[TASK OBJECTIVE]
Reproduce, exactly and in full, only the lines below from the one containing "Task: Expand the Всі категорії dropdown" through the one containing "The width and height of the screenshot is (1456, 822).".

[EXTRACTED RECORDS]

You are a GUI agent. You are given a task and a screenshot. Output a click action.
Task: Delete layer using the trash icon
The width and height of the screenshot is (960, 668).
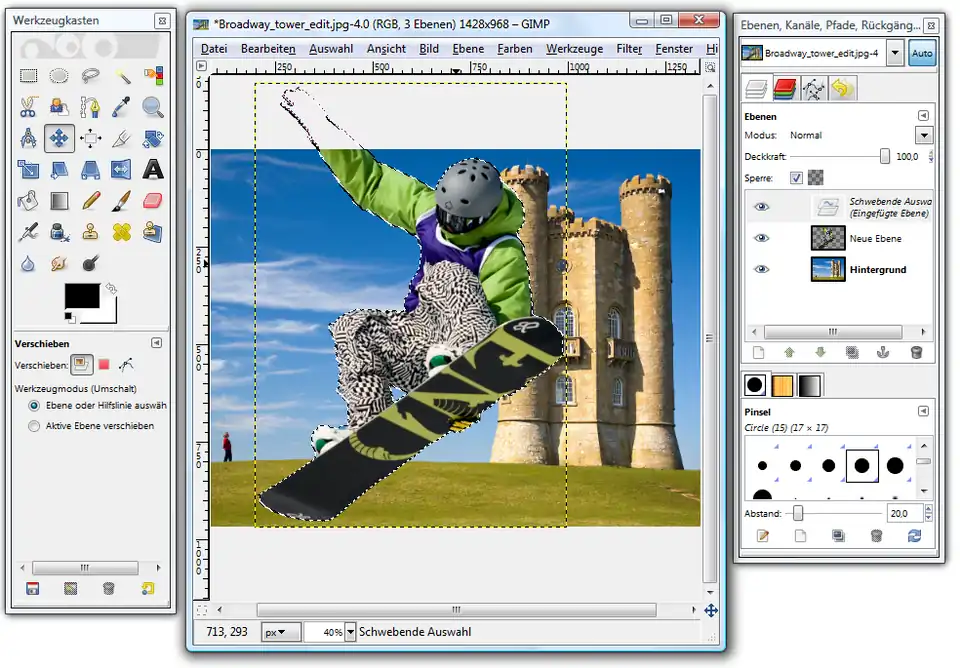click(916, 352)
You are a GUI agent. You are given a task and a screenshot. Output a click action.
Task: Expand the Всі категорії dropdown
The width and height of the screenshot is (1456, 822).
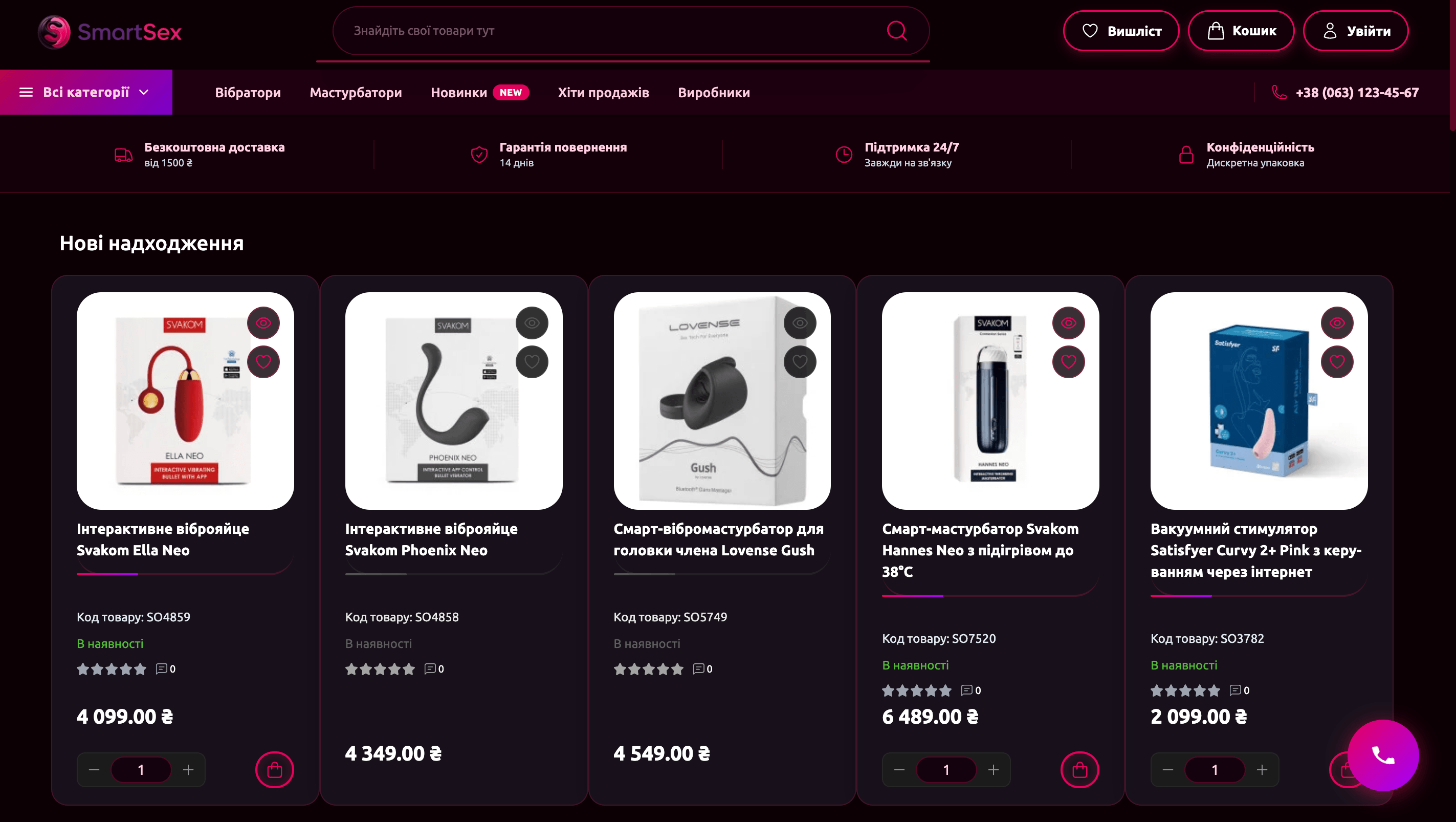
---
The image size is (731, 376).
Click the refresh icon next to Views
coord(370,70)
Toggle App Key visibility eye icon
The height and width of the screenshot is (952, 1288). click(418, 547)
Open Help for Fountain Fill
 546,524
---
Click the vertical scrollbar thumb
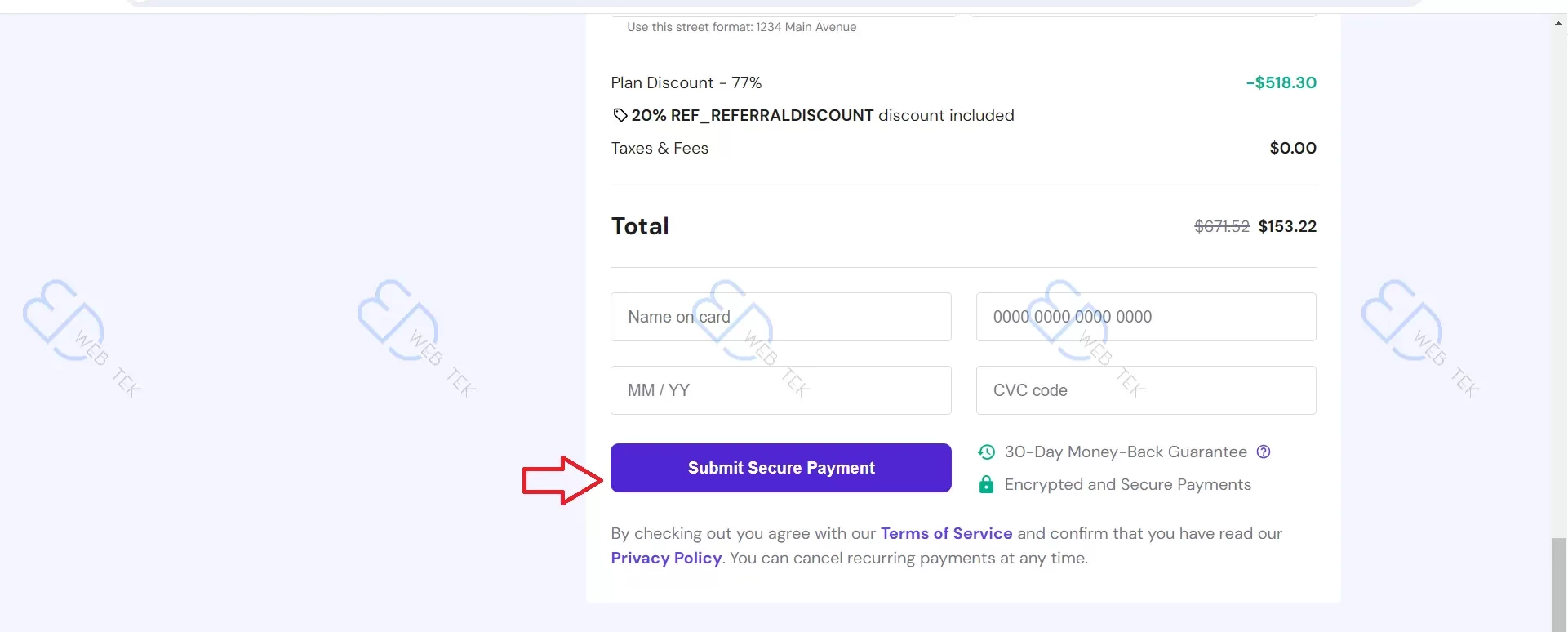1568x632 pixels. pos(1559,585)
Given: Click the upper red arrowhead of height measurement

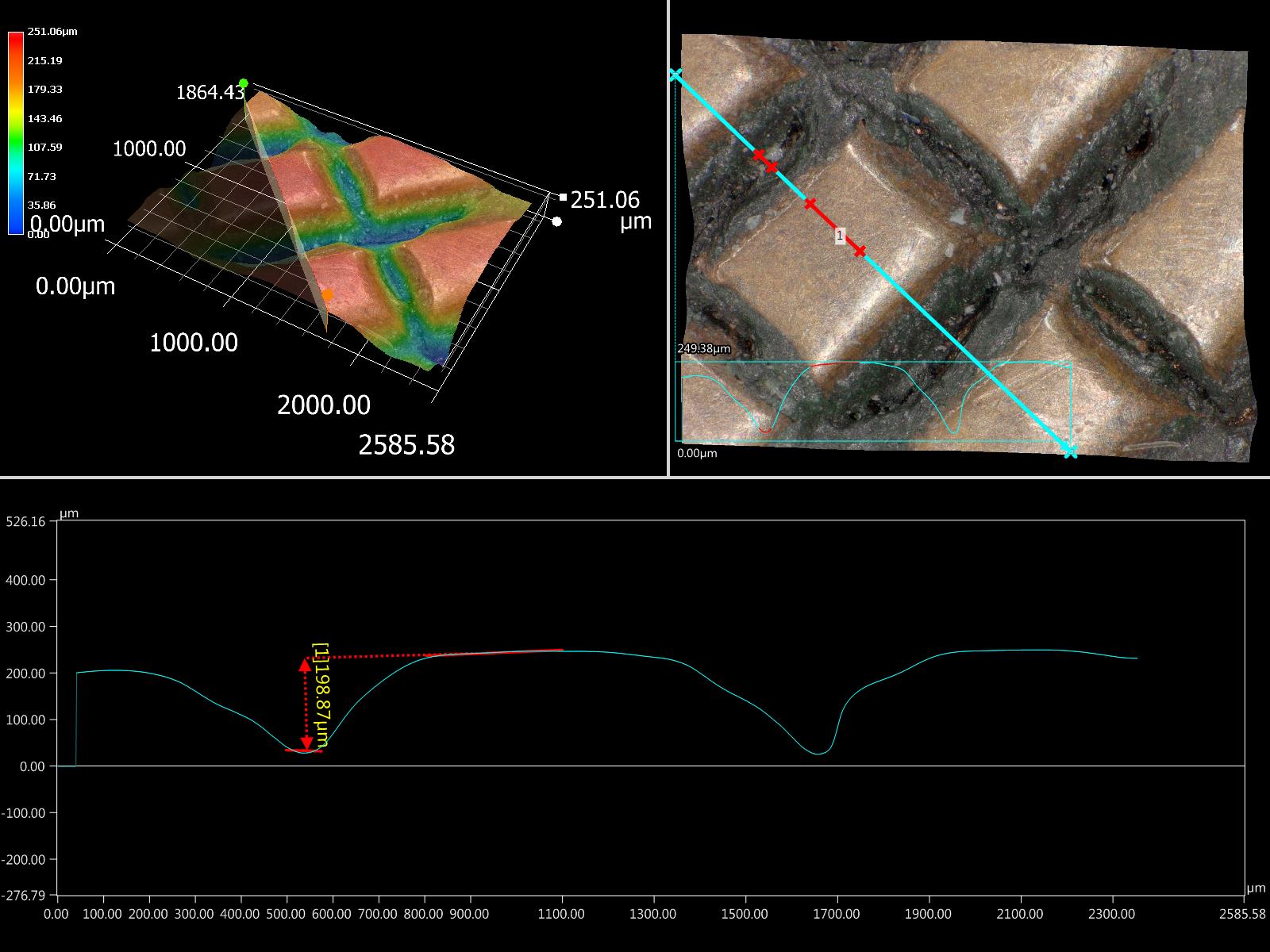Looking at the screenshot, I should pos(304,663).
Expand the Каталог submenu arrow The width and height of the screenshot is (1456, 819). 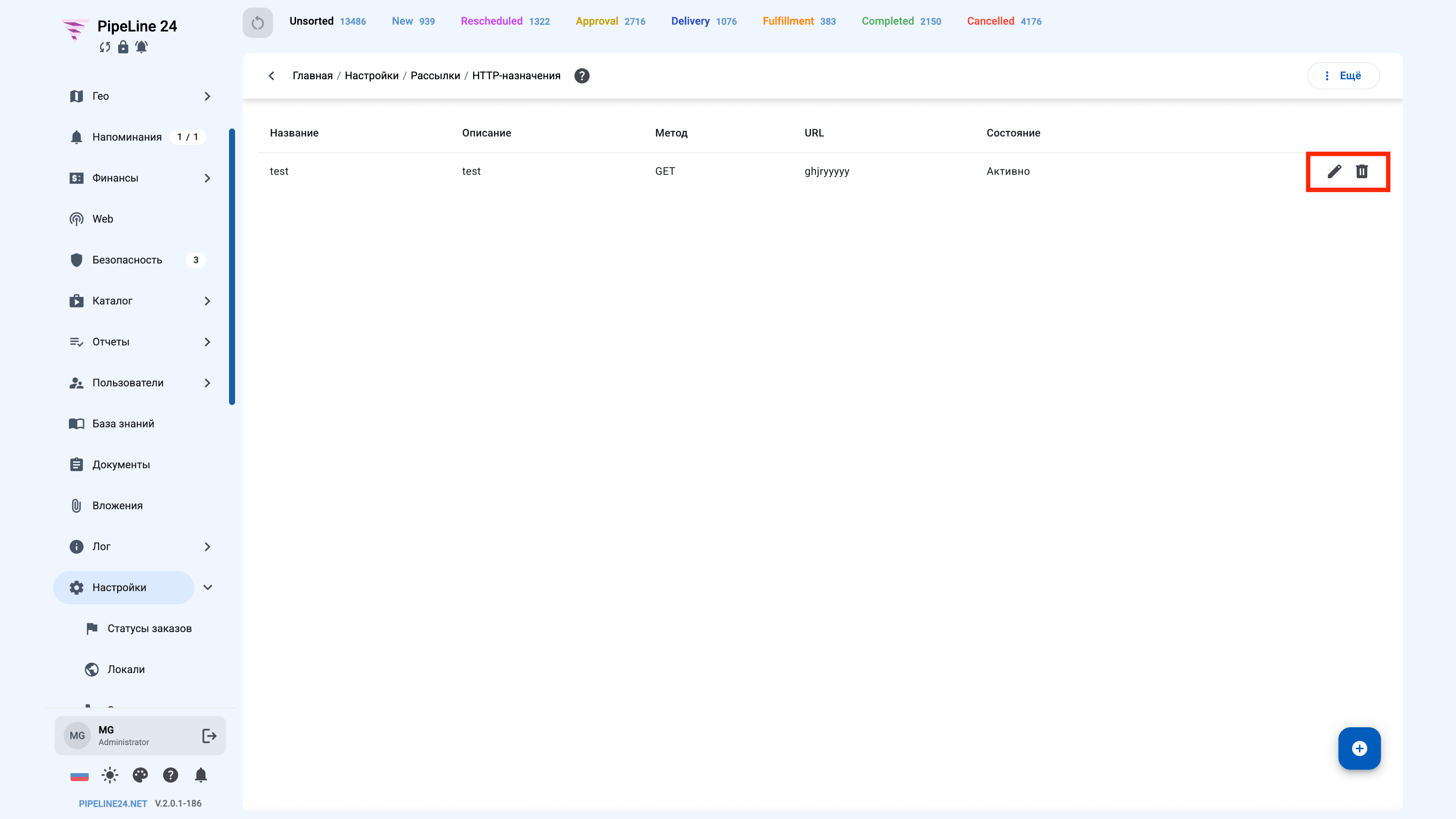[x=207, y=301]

[TASK RESPONSE]
Task: Expand the Всі категорії dropdown
The width and height of the screenshot is (1456, 822).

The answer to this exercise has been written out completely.